And all this because Apple decided "Our users are too dumb to understand the concept or a root user.  We won't explain any of it to them."


----------



## zpincus (Dec 17, 2000)

Scruffy -- could you run that by me again? The config programs run
as "root" even before you "authenticate" them? What in OS X stops
any application (possibly malicious) from doing this same thing?
Hearing this pains me. I certainly hope Apple, at the very least, decides
to ask for a "Master" admin password in the setup process...
I found it confusing/annoying/dangerous that my "admin" password was also root's.

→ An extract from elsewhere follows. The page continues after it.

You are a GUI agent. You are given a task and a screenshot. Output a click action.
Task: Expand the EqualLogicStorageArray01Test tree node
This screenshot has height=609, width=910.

Thanks for bringing this to our attention.
Zach


----------



## omega884 (Dec 21, 2000)

What you all seem to have forgoten is that the average user does not know nor care about root. The purpose of OS X is to create an OS that satisfies both consumers and buisnesses with power and eficiency. The fact that you can access root with the same password as the sys admin, is rather pointless to all of you since you all know how to change this and all understand the power of root. If this operating system were to be used under a buisness setting or a setting requiring high security, chances are the original password schemes would not be used to begin with. Most people concerned with security will download another program to secure their computers. Besides, your admin password should not be made availible to anyone but you to begin with. Any book on security will tell you that. If you wan tother admin accounts create them, don't let others use yours.


----------



## zpincus (Dec 22, 2000)

Omega --
I'm afraid that I must respectfully disagree.

OS X needs to be bulletproof out of the box. Whether or not end users know about root, it is still there. If there are bugs/security flaws that leave this accessible to malicious programs or non-admin users, we've all got big problems. 

1) With persistent internet connections becoming so inexpensive and popular, even home users need be concerned that their computer may be cracked. A *NIX box with security flaws is a huge target, wandering around all day with a "kick me" sign on its back. It would be sad (and hugely bad PR) if OS X boxes get cracked, say for use as platforms for things like denial of service attacks. (Previous attackers exploited a security flaw in a Redhat distribution, I believe?)

2) The education market is huge for Apple. If OS X machines are to survive in college (or even high school) computer clusters, a non-admin user must not be able to get root access, period. (The single user startup is far too insecure, for example.) People who run these computer labs are not necessarialy going to be reading security books, or themselves even know about "root."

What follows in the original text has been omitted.